The Janathā Vimukthi Peramuṇa, JVP, is a product of the decay of the Stalinist movement after the split between Beijing and Moscow in the early Sixties. Its founder, Rohana Wijeweera, was influenced by both Mao and Guevara and developed a strategy in which a new party, the Communist Party of Sri Lanka (Bolshevik) would mobilise the youth of the majority Sinhalese community via this militarised political front organisation.

The name, which means National Liberation Movement, expressed Wijeweera’s belief that imperialism was planning to re-assert control via an Indian invasion supported by the “Indian Tamils”, that is the descendants of those transported from India by the British to work the tea plantations.

The JVP was presented as the revolutionary alternative to the “old left”, the Lanka Sama Samaj Party, LSSP, (Fourth International) and the Communist Party, that had entered into coalition government with Sirimavo Bandaranaike of the Sri Lanka Freedom Party, SLFP, in 1964.

By 1971, Wijeweera was ready to implement his strategy. The rising began on April 5th (to honour the Paris Commune of 1871) but was crushed with ferocious barbarity by the Bandaranaike government, leaving as many as 20,000, mostly youthful, fighters dead, and as many interned.

The terrible defeat prompted a revision of the JVP’s strategy. It criticised its previous positions as “Menshevik”. The new General Secretary, Lionel Bopage, supported the right of self-determination of the Tamils and the party oriented towards the urban working class as well as the rural masses. In the late Seventies, it collaborated, briefly, with the Neva Sama Samaj Party, NSSP, the re-formed Fourth International section and other Left forces but then turned against them in the general strike of 1980, thus assisting the government in breaking the strike.

In 1983, the JVP participated in communal riots that led to the UNP government banning all the Left parties. The JVP responded by turning to guerrilla warfare against the “threat” of Indian occupation and against the Left who supported the Tamils’ rights. Some 60,000 died in their campaign, which only ended when state forces liquidated virtually the entire JVP leadership, reputedly only one survived.

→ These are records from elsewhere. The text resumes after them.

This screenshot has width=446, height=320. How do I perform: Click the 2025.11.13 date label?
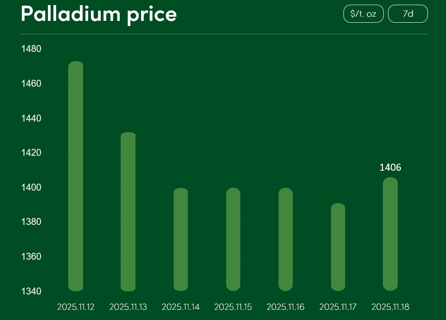click(x=128, y=307)
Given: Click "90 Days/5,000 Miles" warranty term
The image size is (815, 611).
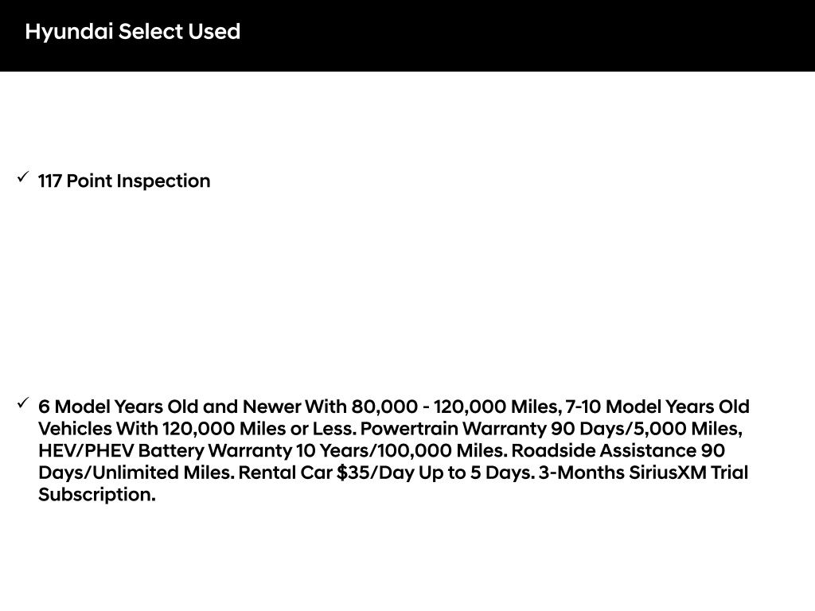Looking at the screenshot, I should click(645, 430).
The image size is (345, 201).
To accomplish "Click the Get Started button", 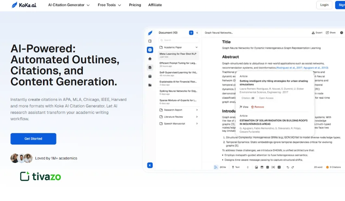I will pos(33,139).
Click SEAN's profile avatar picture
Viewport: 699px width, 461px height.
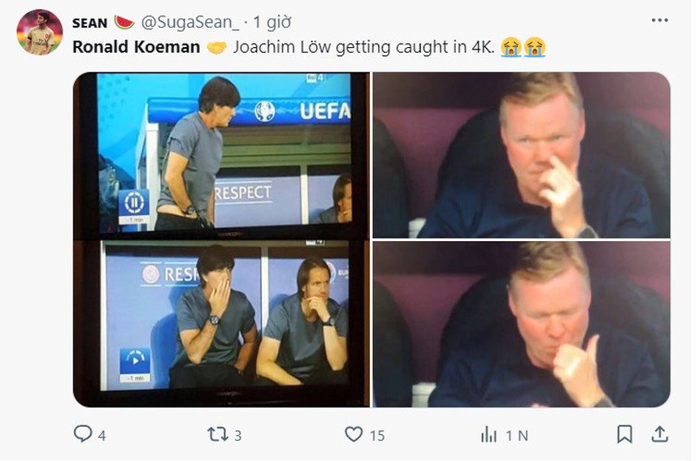[x=39, y=32]
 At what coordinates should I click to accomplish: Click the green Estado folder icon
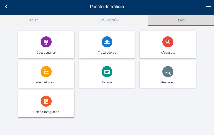(x=107, y=71)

Once again, a new leadership adopted a new strategy; a turn to electoral politics and alliances and renewal of working class organisations. During the Nineties, this slowly revived the party’s fortunes. Once again, Sinhala chauvinism was the principal policy against a UNP government that was prepared to strike a deal with the bourgeois Tamil forces and India against the separatism of the Tamil Tigers.

In the elections of 2001, the JVP won 16 seats. In April 2004, it won 39 as part of an alliance with President Chandrika Kumaratunga’s SLFP. In the Presidential election of 2005, it backed Mahinda Rajapaksa of the SLFP on an anti-Tamil programme. When Rajapaksa won that election, the JVP were rewarded with four cabinet posts and enthusiastically supported the most barbaric offensive against the North and East, which were under the control of the Tamil Tigers.

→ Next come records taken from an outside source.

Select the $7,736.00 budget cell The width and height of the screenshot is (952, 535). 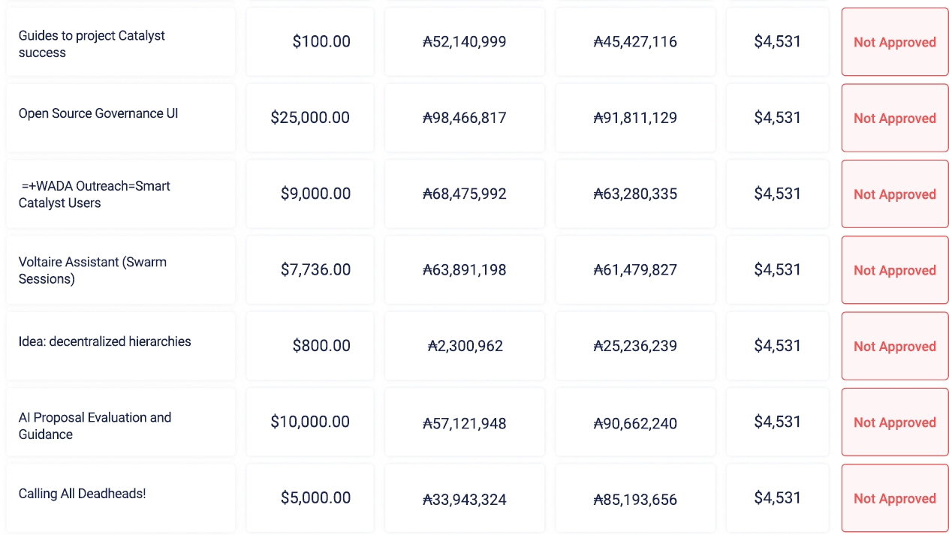click(315, 270)
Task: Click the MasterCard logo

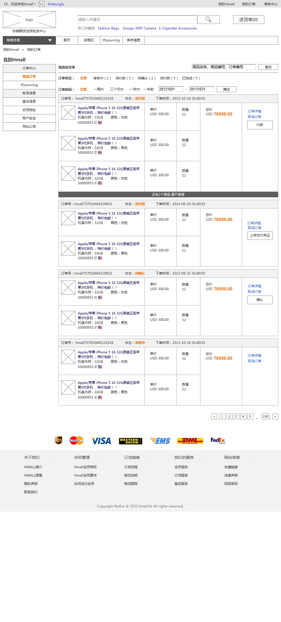Action: click(x=76, y=440)
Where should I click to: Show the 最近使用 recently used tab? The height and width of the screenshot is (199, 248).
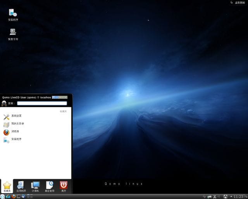50,187
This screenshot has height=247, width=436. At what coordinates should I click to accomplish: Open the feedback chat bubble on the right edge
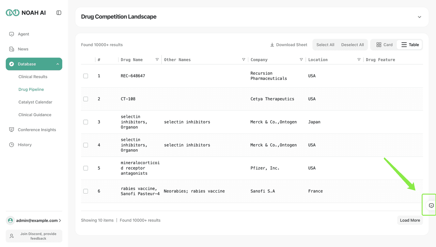(431, 205)
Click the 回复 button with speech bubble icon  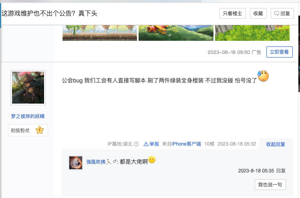tap(282, 13)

Bizarre as it might seem, there were many within the party, including in the politburo, who still saw participation in government as a prelude to revolution. Despite the Sinhala chauvinism, collaboration with Rajapaksa was not popular with working class JVP supporters. To retain their support, the party began to distance itself and, in April 2008, instructed its parliamentary fraction to vote against the Budget in order to force a general election.

However, 10 JVP MP’s disobeyed and kept Rajapaksa in office. This overt split led the party to support the Head of the Army, Sarath Fonseka, when he proposed to stand against Rajapaksa in the Presidential election of 2009. This was completely thwarted by the arrest and imprisonment of their new found ally. The final act in the drama was the annihilation of the JVP in the parliamentary elections of April 2010 when they lost 70% of their seats.

It was against this background that members of the politburo led the split in the JVP that resulted in some 5,000 leaving to form the Movement for People’s Struggle, MPS.